Dans l'affaire dite "Fillon-Jouyet", les trois versions sont apparemment incompatibles. En réalité, les trois sont presque compatibles.
>> Apparemment un menteur, forcément un menteur
- Soit Le Monde affirmant en une de son numéro des 9-10 novembre : "Fillon a sollicité l’Élysée pour accélérer les poursuites judiciaires contre Sarkozy".
- Soit François Fillon, affirmant dans le JDD puis dimanche soir au 20h de TF1 qu’il n’a rien fait de tel, et même pas parlé du paiement par l’UMP des pénalités infligées à Sarkozy pour insincérité de son compte de campagne présidentielle et dépassement du plafond des dépenses autorisées.
- Soit Jean-Pierre Jouyet, contredisant la version de Fillon par un communiqué du 9 novembre à l’AFP : "François Fillon m'a fait part de sa grave préoccupation concernant l'affaire Bygmalion. Il s'en est déclaré profondément choqué (...) Il a également soulevé la question de la régularité du paiement des pénalités payées par l'UMP pour le dépassement des dépenses autorisées dans le cadre de la campagne présidentielle de Nicolas Sarkozy"
>> En réalité presque 0 menteur
- Pas Le Monde : les journalistes et la direction de la rédaction auraient forcé le trait en parlant d’une demande d’accélération des poursuites. Elle n’était qu’implicite. Exagéré, pas menti.
- Pas Jouyet : il affirme que Fillon : "a fait part de sa profonde préoccupation concernant l’affaire Bygmalion" et a "soulevé la question de la régularité des paiements des pénalités payées". L’insistance sur deux problèmes, pas la demande d’une intervention.

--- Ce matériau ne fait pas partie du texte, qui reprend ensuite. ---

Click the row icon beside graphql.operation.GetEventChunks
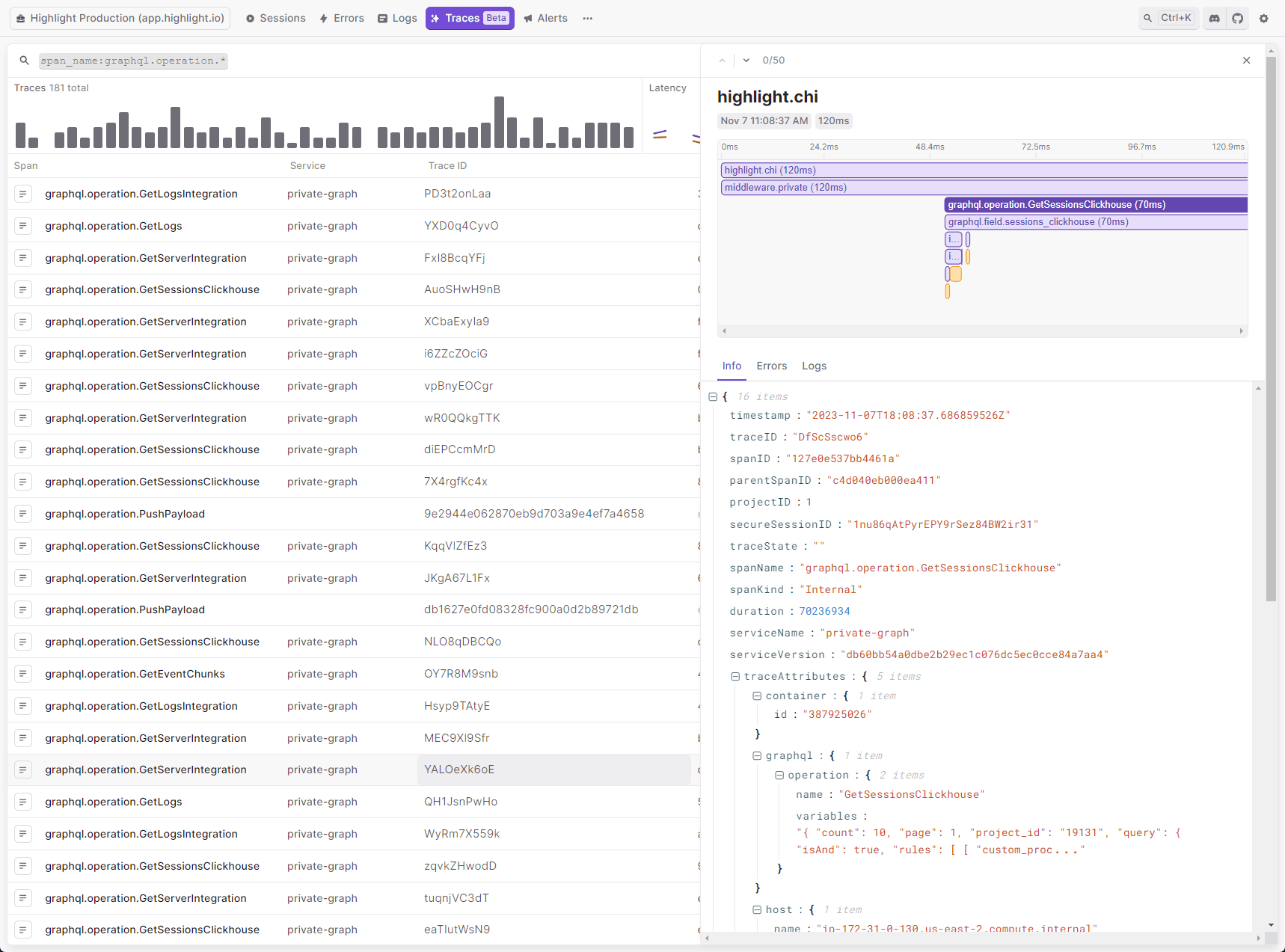Viewport: 1285px width, 952px height. [x=23, y=674]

Le petit mensonge du premier démenti a été démenti (c'est le cas de le dire). Reste que ses déclarations enregistrées sont nettement plus cash et gênantes pour Fillon que son communiqué de l'AFP.

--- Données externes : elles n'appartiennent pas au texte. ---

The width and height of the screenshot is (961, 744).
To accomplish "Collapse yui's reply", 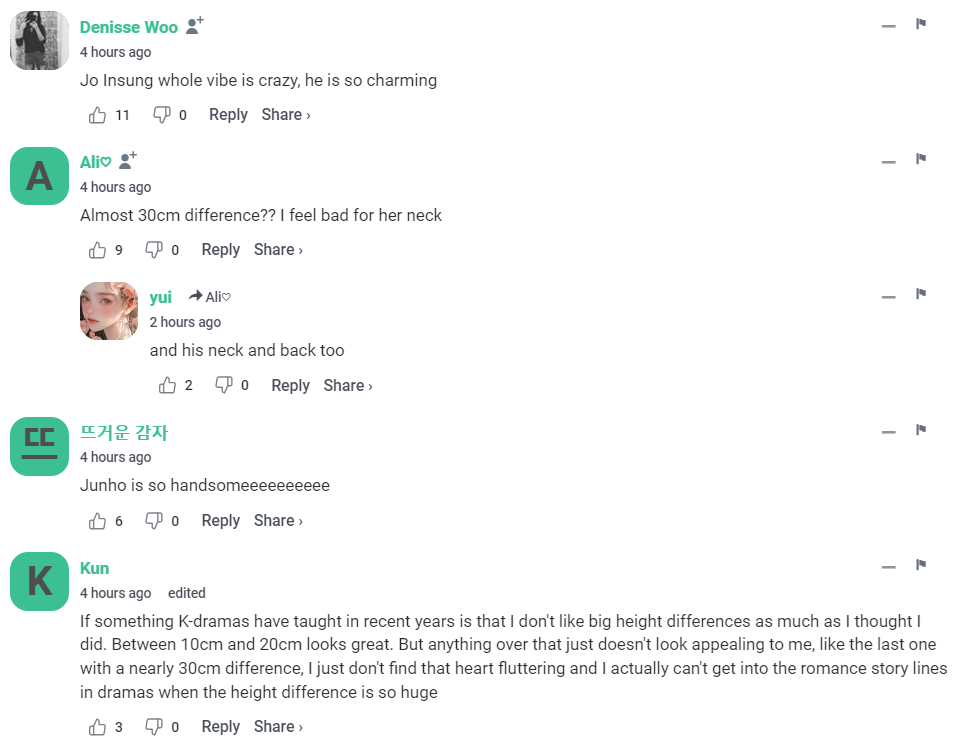I will [888, 297].
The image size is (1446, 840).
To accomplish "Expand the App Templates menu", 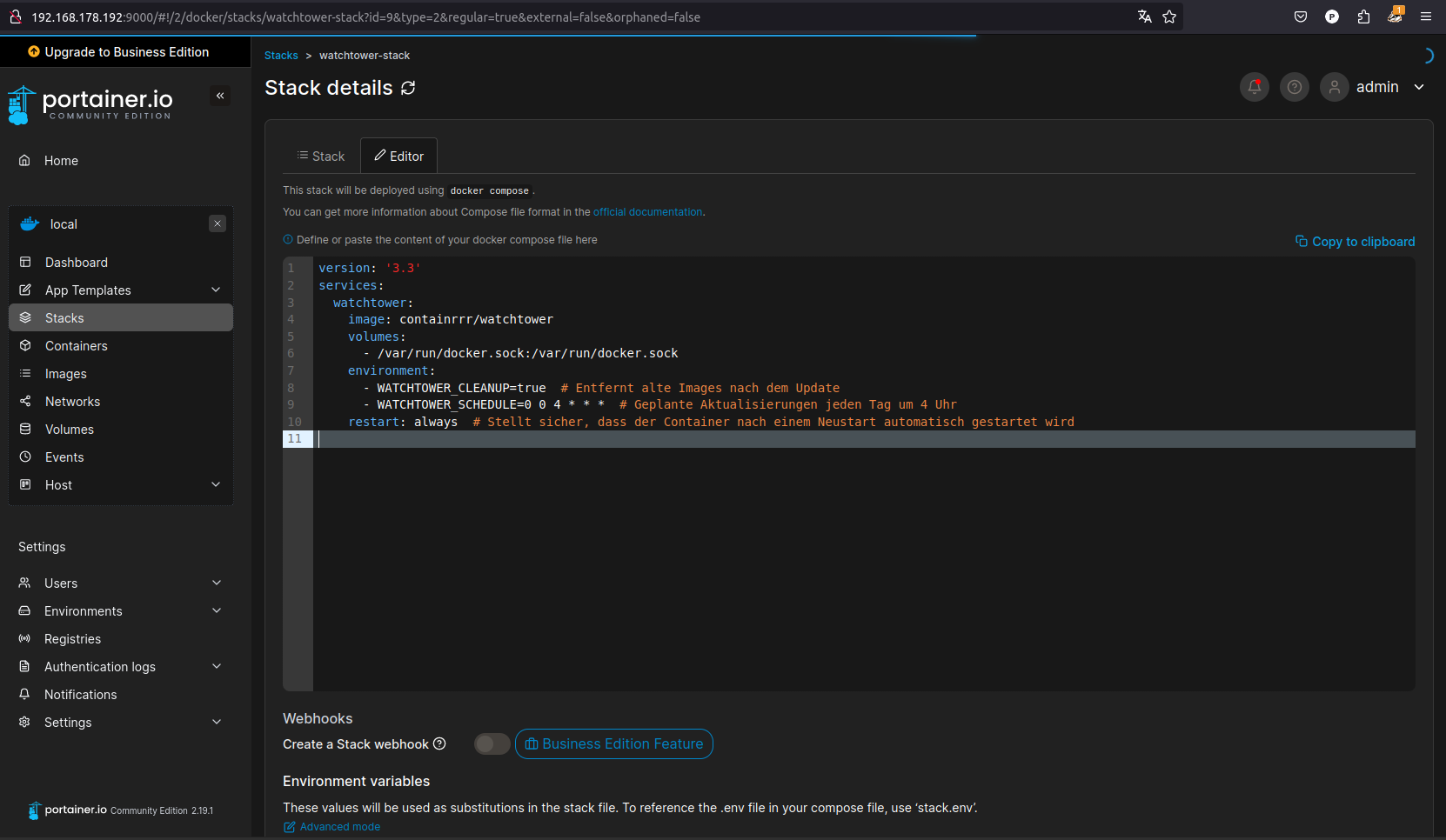I will tap(216, 290).
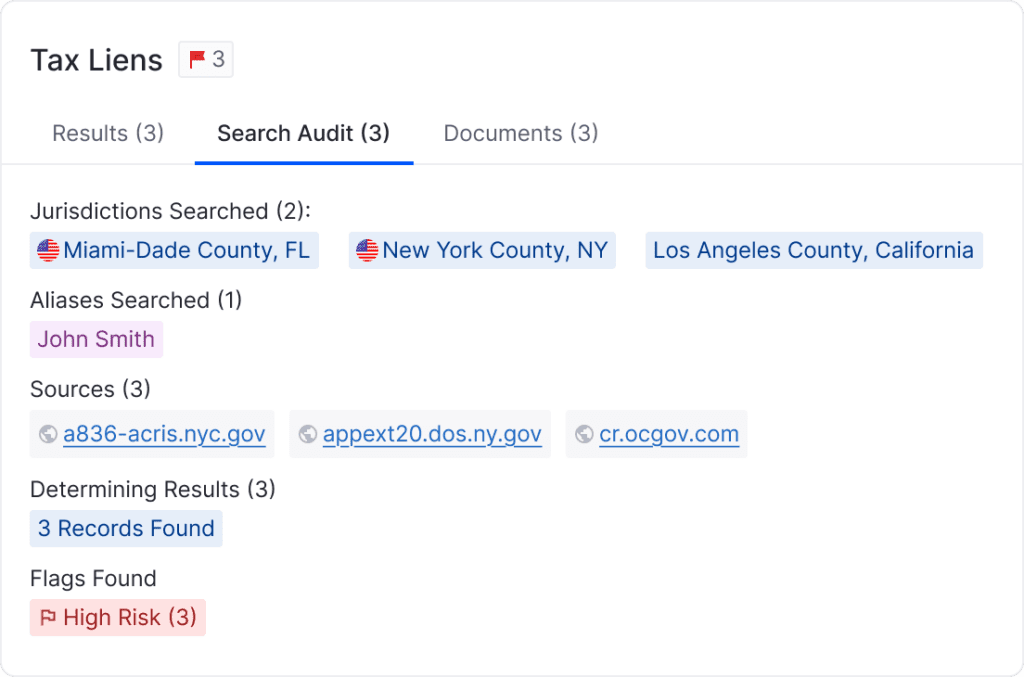Open the appext20.dos.ny.gov source link
Viewport: 1024px width, 677px height.
pyautogui.click(x=432, y=434)
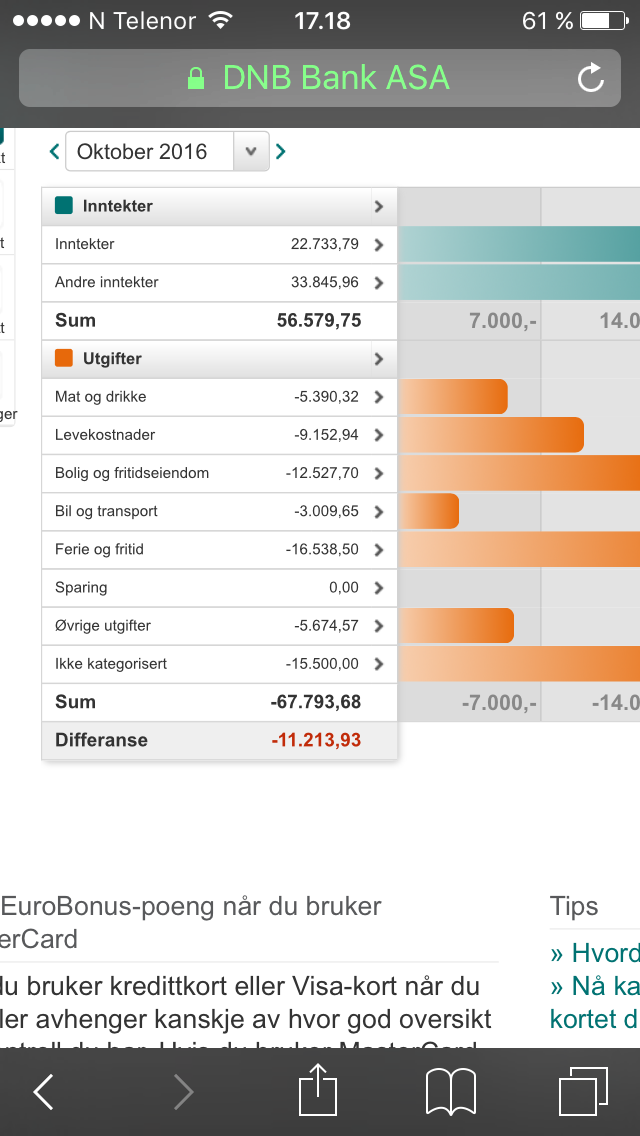The image size is (640, 1136).
Task: Go to the next month with the right arrow
Action: coord(280,151)
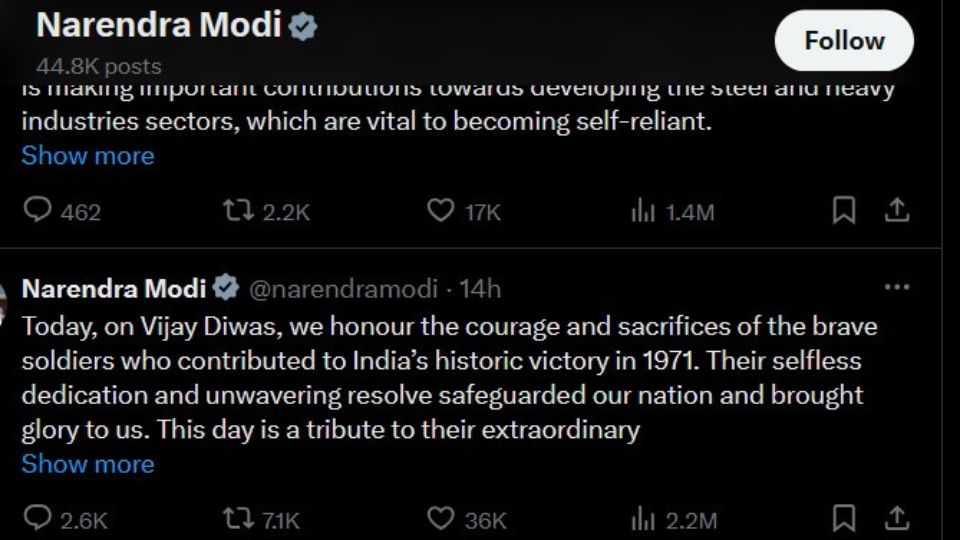Open the three-dot menu on Vijay Diwas post
This screenshot has width=960, height=540.
tap(896, 288)
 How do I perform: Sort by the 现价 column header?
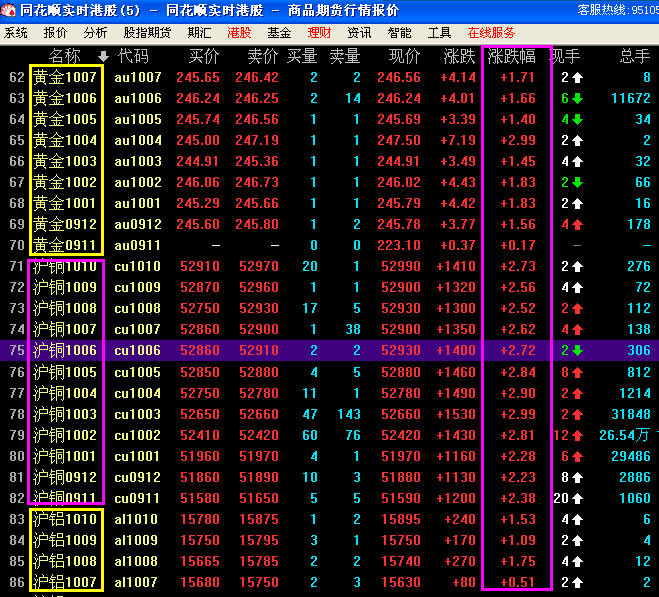405,56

- Pas Fillon : il dénie, et redénie, toute demande d’intervention sur la Justice, et affirme que soit les journalistes, soit le Secrétaire général de l’Élysée ont menti. "Une manipulation (ou) une machination". Cela n’exclut pas qu’il en ait parlé. Ce que, en réponse à Claire Chazal, il nie.
Alors : "beaucoup de bruit pour rien" ? Car, que l’on sache, il n’y a pas eu la moindre intervention, et que les points de vue des uns et des autres ne diffèrent qu’à la marge.
Oui, beaucoup de bruit pour rien dans un monde rationnel, où l’on décortiquerait les déclarations en attendant d’établir, autant que faire se puisse, la vérité.
Non, un scandale pour Fillon, ou Jouyet, ou les deux, dans un monde politico-médiatique simplificateur qui ne retiendra que trois choses :
- Que l’ex-Premier ministre et aujourd’hui concurrent de Sarkozy a évoqué des affaires pouvant le mettre en difficultés avec le n°2 de l’Élysée.
- Que ledit n°2 l’a écouté, et transmis au Président, qui aurait pu donner suite.
- Que l’un fut ministre dans le gouvernement de droite de l’autre, avant de devenir Secrétaire général de l’Élysée du socialiste Hollande.